Try it =>
The required result is a copy of each line below in which "badge" appears.

Data items
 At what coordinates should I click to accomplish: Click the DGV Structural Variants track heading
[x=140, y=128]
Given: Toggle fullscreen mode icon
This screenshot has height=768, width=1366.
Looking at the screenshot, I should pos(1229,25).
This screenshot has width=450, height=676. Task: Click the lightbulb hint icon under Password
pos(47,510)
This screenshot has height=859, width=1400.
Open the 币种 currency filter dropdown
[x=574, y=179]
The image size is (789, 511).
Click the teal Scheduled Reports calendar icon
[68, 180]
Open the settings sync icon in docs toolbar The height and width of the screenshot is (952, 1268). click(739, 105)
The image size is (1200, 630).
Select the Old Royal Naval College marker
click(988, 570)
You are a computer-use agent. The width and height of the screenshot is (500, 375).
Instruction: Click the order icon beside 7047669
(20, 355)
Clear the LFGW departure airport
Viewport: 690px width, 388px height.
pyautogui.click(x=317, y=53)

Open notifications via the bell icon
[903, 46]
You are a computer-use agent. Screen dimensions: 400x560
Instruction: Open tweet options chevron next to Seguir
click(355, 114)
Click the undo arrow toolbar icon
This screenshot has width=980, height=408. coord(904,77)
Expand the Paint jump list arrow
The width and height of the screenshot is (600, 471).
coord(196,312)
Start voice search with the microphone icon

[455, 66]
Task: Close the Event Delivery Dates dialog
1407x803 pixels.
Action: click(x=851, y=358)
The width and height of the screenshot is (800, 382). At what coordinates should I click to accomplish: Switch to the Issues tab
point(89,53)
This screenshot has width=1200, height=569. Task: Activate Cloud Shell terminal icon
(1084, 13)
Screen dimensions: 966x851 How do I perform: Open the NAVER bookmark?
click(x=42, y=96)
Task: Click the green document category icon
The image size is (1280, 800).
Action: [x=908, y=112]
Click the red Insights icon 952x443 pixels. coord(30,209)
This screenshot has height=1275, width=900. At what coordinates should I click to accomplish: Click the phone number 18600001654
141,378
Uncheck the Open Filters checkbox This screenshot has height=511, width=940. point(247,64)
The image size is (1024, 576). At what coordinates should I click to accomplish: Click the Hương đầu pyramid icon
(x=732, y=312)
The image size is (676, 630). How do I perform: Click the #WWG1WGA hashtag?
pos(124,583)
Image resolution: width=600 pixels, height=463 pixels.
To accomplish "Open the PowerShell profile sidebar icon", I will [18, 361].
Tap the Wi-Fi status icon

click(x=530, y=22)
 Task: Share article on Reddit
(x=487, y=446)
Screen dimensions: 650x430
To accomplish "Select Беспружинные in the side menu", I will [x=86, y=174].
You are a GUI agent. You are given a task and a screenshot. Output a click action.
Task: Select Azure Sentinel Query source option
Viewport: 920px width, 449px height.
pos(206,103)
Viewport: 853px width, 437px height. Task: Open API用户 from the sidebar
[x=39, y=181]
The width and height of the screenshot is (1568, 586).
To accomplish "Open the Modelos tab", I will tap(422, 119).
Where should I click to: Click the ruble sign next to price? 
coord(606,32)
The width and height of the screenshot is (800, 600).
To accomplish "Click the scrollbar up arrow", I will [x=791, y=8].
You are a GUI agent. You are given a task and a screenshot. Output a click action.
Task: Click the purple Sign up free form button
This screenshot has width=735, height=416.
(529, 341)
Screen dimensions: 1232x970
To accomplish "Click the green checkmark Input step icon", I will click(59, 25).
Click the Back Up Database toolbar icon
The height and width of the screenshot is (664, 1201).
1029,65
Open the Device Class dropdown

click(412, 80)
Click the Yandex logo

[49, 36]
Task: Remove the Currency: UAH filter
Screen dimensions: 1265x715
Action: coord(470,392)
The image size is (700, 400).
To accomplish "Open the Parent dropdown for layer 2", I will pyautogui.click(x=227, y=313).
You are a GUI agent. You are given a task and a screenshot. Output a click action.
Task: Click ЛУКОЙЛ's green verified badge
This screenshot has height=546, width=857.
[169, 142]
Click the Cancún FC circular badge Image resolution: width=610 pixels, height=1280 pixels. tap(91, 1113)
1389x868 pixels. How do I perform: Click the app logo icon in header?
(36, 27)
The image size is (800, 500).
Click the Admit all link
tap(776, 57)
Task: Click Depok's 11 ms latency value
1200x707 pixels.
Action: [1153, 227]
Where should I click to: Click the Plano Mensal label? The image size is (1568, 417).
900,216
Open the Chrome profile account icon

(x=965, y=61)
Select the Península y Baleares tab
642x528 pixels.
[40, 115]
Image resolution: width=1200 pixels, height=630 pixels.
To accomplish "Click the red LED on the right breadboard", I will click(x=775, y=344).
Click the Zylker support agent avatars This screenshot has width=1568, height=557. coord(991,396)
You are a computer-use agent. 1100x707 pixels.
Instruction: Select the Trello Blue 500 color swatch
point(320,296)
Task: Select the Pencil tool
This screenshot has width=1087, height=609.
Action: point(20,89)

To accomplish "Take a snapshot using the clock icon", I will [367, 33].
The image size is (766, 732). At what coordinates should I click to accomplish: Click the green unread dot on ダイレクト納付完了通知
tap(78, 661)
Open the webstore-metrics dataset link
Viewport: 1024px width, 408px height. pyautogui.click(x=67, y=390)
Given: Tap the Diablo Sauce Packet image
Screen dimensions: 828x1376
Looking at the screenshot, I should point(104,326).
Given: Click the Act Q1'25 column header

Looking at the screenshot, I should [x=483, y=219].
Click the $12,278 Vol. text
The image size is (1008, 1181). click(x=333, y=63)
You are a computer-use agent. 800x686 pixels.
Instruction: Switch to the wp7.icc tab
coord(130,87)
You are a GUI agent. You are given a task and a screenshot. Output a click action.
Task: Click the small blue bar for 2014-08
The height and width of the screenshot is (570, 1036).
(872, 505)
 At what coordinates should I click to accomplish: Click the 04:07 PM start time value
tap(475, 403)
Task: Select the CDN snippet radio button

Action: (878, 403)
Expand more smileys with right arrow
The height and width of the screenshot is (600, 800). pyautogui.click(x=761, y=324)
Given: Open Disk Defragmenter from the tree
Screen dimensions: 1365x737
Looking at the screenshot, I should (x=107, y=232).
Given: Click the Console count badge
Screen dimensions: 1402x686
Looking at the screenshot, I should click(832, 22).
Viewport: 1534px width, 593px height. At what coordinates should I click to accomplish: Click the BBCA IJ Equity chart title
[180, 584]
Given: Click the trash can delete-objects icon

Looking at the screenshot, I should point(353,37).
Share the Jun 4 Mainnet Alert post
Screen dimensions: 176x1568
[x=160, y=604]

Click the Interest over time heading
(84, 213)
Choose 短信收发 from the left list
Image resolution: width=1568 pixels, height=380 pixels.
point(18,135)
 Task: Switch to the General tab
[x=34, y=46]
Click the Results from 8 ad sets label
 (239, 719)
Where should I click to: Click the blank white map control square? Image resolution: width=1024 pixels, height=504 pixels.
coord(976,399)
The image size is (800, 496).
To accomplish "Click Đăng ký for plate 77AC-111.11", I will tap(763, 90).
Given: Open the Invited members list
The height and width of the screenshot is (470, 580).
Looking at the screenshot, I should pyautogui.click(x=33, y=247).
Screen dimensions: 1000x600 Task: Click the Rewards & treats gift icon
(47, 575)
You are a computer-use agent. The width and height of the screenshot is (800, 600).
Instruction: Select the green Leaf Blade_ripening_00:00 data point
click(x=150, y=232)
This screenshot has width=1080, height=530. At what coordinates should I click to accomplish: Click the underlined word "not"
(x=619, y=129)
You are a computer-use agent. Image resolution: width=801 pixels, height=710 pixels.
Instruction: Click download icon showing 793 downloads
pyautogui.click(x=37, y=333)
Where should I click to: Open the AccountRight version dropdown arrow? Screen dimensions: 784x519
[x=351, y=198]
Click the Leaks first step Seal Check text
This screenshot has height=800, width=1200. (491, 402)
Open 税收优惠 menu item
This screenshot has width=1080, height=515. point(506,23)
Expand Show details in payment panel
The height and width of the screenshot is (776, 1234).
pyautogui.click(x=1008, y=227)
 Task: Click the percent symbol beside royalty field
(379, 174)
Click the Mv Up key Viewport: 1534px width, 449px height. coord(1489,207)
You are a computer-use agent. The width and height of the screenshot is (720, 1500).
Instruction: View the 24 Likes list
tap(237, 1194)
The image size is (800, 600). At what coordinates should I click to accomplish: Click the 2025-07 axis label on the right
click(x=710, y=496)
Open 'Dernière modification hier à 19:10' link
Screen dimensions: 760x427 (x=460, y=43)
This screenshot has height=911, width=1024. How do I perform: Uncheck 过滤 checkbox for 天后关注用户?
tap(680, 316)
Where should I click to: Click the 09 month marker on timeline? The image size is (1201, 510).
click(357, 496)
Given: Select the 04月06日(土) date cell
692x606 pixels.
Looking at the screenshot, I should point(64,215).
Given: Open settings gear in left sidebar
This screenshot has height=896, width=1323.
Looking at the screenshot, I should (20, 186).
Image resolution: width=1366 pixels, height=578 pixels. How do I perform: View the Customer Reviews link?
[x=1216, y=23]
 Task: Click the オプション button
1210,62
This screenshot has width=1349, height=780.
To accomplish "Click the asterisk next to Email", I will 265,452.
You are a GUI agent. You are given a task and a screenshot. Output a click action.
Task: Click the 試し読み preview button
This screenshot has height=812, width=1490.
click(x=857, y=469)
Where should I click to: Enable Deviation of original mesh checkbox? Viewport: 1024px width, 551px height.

Task answer =>
Task: Click ЛУКОЙЛ's green verified badge
Click the Cancún FC circular badge Image resolution: width=610 pixels, height=1280 pixels. tap(91, 1113)
Given: Click the Console count badge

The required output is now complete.